### [Task instructions]
Copy everything from the line containing "The image size is (1199, 1962)." down to the line containing "(x=177, y=153)" exactly, keeping both of those lines. Leave the pictures out of your copy.

### [Materials provided]
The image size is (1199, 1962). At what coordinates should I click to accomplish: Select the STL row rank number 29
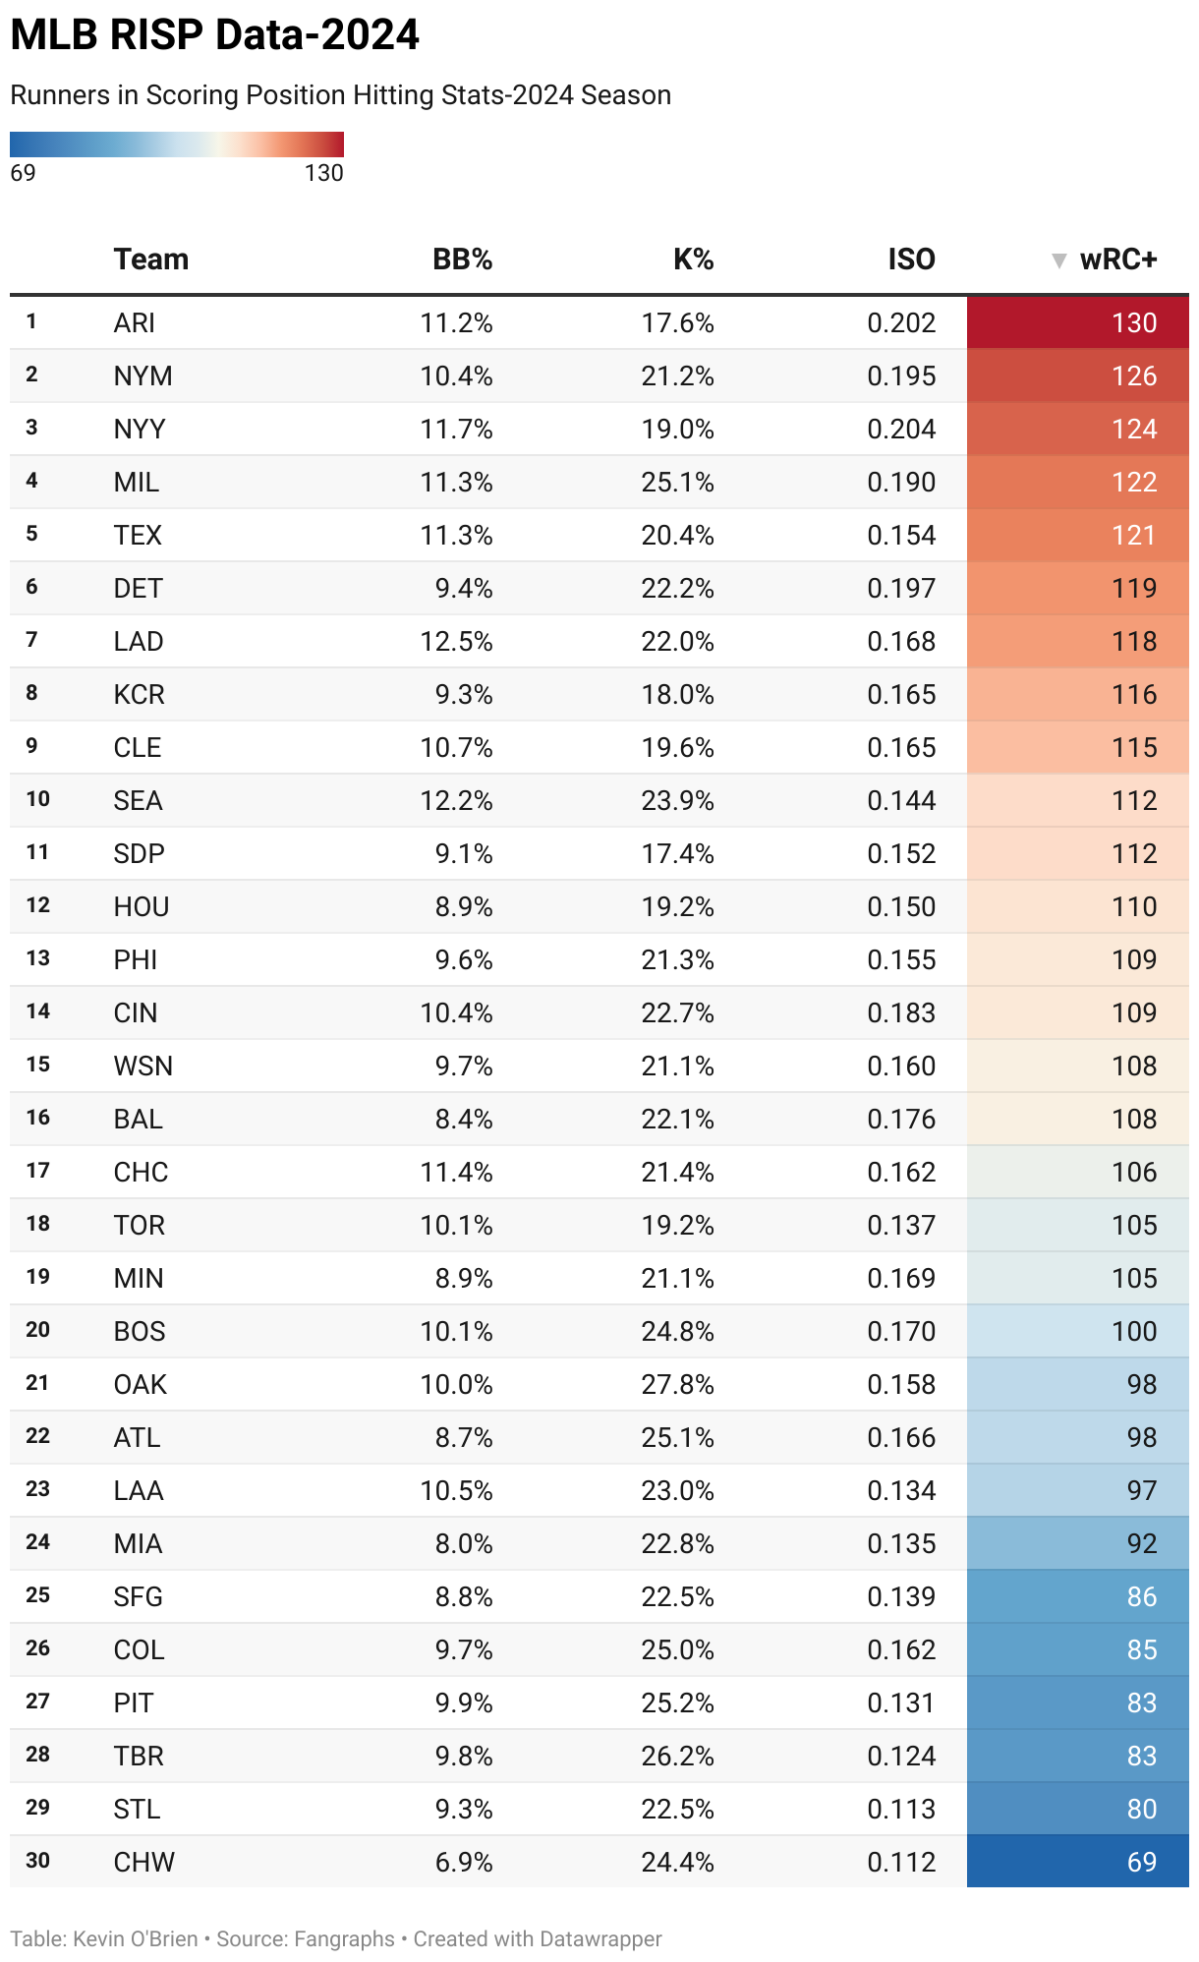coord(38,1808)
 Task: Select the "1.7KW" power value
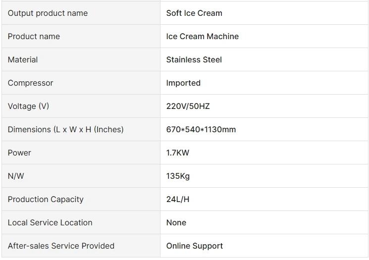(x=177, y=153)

* * *

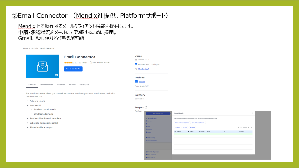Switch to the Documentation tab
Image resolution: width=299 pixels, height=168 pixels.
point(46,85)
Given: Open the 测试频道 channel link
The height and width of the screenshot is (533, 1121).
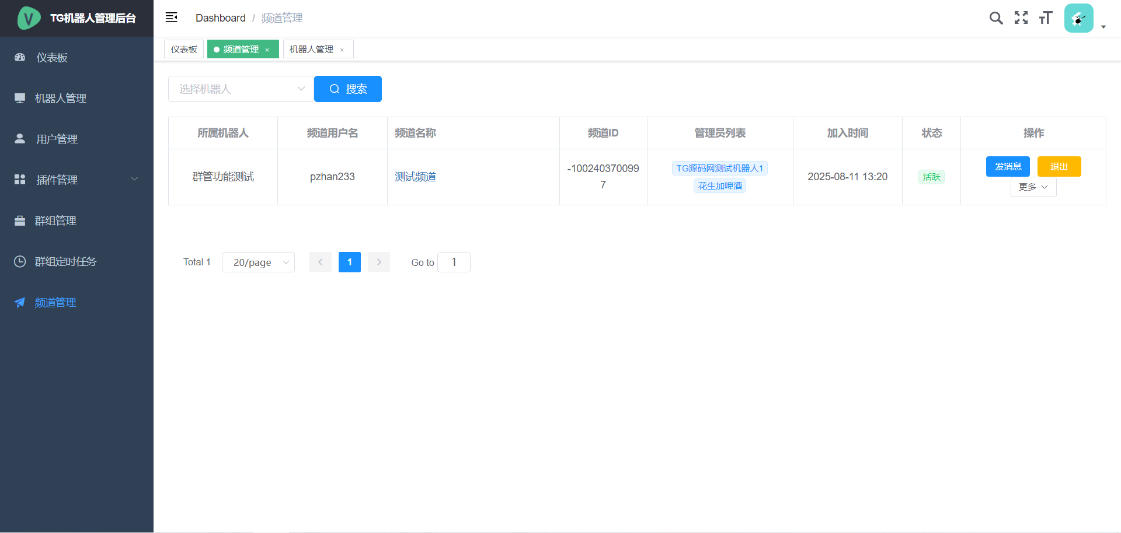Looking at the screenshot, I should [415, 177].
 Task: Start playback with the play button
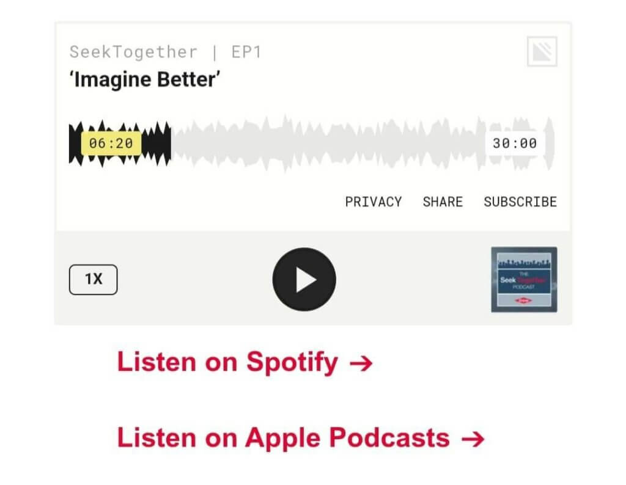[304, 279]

---

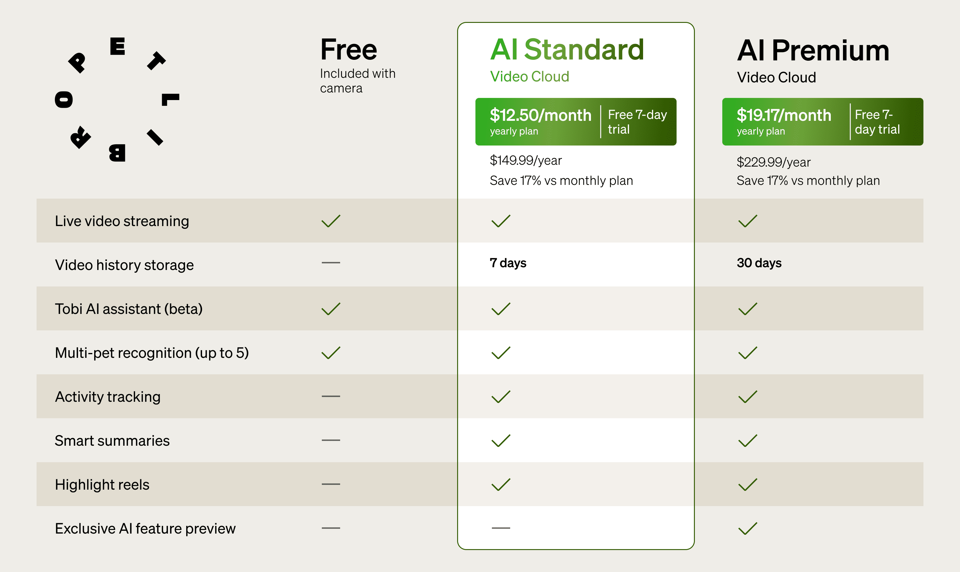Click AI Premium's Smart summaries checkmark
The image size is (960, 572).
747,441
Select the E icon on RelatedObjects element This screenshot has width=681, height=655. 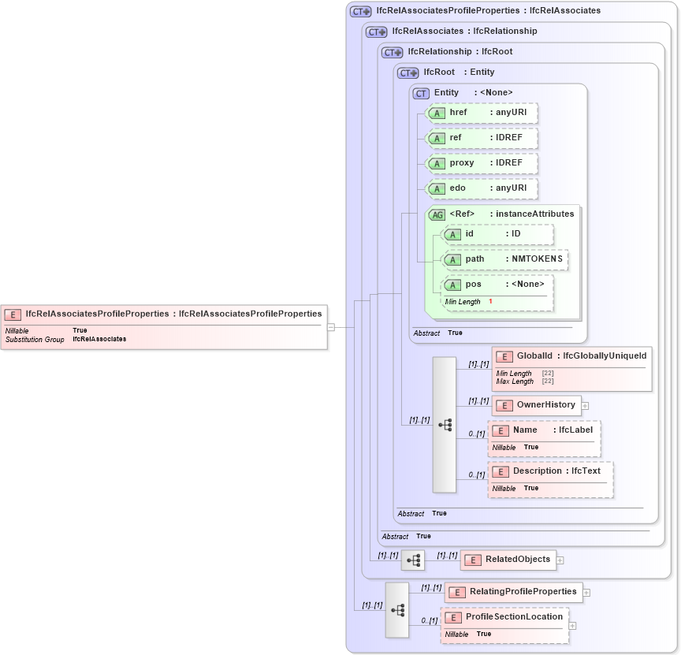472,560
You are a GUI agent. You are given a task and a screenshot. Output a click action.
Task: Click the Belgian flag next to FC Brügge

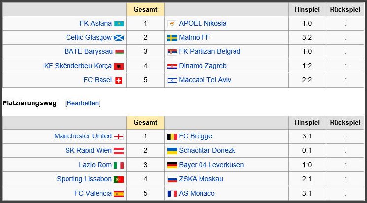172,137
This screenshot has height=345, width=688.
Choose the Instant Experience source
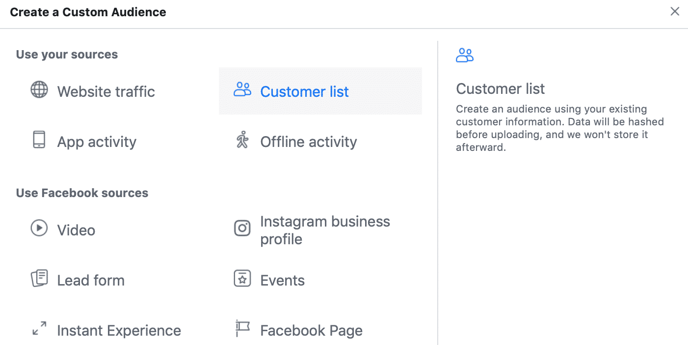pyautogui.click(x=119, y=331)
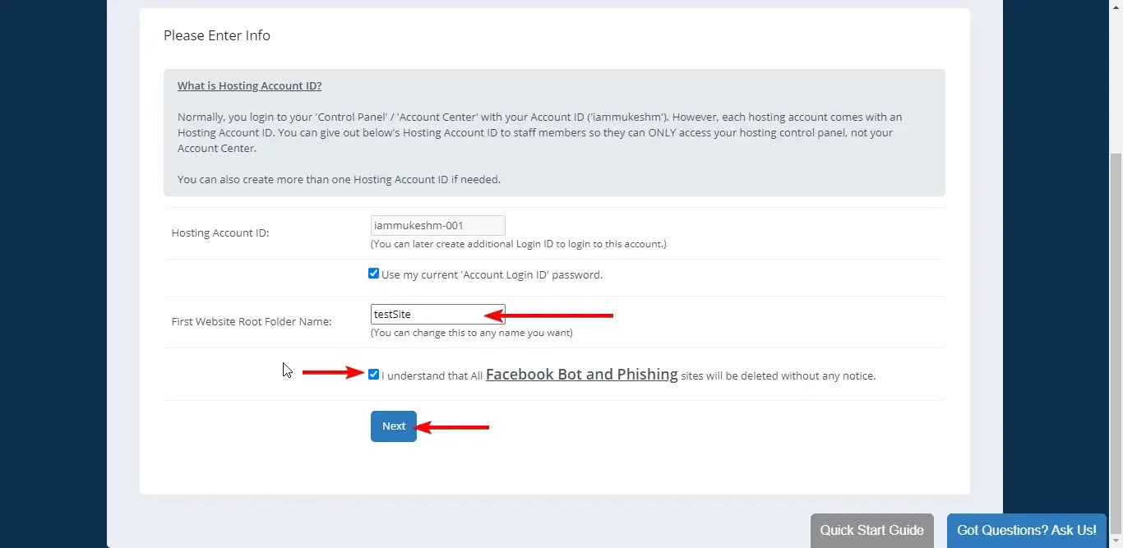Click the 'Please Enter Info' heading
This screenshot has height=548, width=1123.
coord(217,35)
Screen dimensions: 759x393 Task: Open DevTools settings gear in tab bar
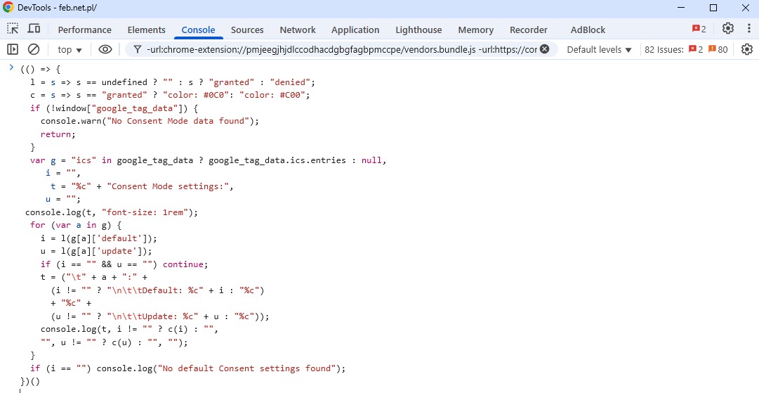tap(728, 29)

### [Complete response]
The image size is (1199, 1962). At what coordinates should I click to accomplish: Select the STL row rank number 29
coord(38,1808)
 Task: Select the "1.7KW" power value
(x=177, y=153)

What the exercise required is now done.